[发明专利]一种调控集胞藻中不饱和脂肪酸合成的方法及其应用

权利要求书

1.敲除spkG基因在降低蓝藻中多不饱和脂肪酸合成中的应用，所述spkG基因核苷酸序列如SEQ ID NO.18所示。

2.如权利要求1所述应用，其特征在于，所述多不饱和脂肪酸为亚油酸、γ-亚麻酸、α-亚麻酸和十八碳四烯酸。

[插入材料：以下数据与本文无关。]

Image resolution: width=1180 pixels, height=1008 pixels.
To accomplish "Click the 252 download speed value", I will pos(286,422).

3.一种降低集胞藻中多不饱和脂肪酸合成的方法II，其特征在于，包括步骤如下：

a用引物对spkG-F，spkG-R对集胞藻PCC6803基因组DNA进行PCR扩增，得到spkG基因，所述spkG基因核苷酸序列如SEQ ID NO.18所示；

b扩增后的spkG片段与pClone007 simple载体连接，然后转化入大肠杆菌DH5α中进行克隆，得到007-spkG质粒；

c将007-spkG质粒使用BamHⅠ内切酶进行酶切，将spkG基因切开，BamHⅠ内切酶的酶切位点前的spkG基因片段作为同源重组上游臂，酶切位点后的spkG基因片段作为同源重组下游臂；

d用BamHI内切酶酶切质粒pBluescript-Kan，回收卡那霉素片段，与同样经BamHI内切酶酶切的步骤c制得的质粒007-spkG连接，制得质粒007-spkG

-kan；

e将步骤d制得的重组载体007-spkG-kan转化到集胞藻PCC6803，经筛选，制得敲除spkG基因的集胞藻突变株。

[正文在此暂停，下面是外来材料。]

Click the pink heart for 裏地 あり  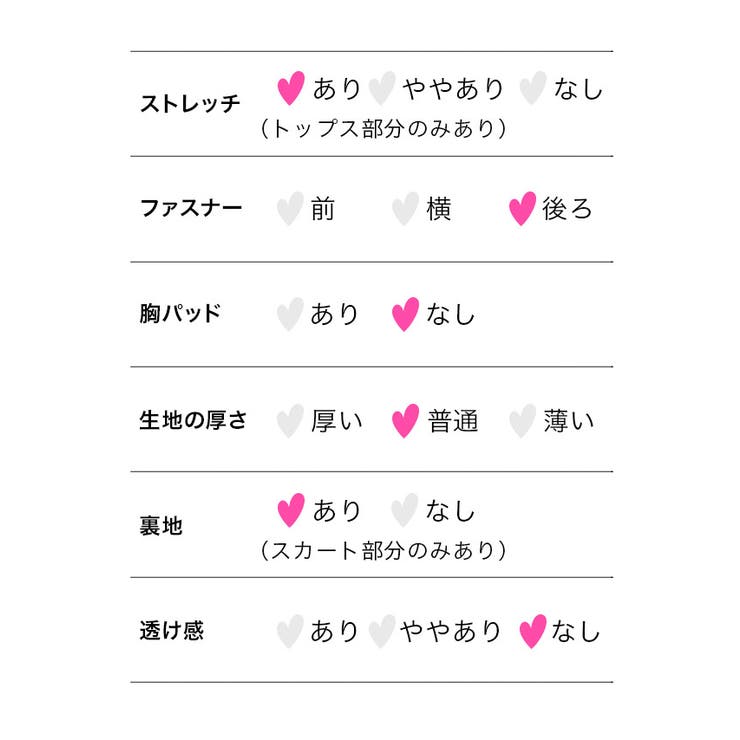(x=291, y=510)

4.如权利要求3所述降低集胞藻中多不饱和脂肪酸合成的方法II，其特征在于，所述步骤a中，spkG基因以集胞藻PCC6803基因组DNA为模板，进行PCR扩增获得，PCR扩增引物核苷酸序列为SEQ ID NO .3和SEQ ID NO .4。

5.如权利要求4所述降低集胞藻中多不饱和脂肪酸合成的方法II，其特征在于，所述步骤a中，PCR扩增体系如下：

2×M5 HiPer plus Taq HiFi PCR mix 10μL，模板DNA 1μL，引物spkG-F 1μL，引物spkG-R 1μL，ddH2 O 7μL，共计20μL；

PCR扩增程序如下：

95℃预变性3min，94℃变性25s，60℃复性25s，72℃延伸lmin，35个循环后，72℃终延伸5min，4℃保存。

6.权利要求3制备的敲除spkG基因的集胞藻突变株用于降低多不饱和脂肪酸的合成。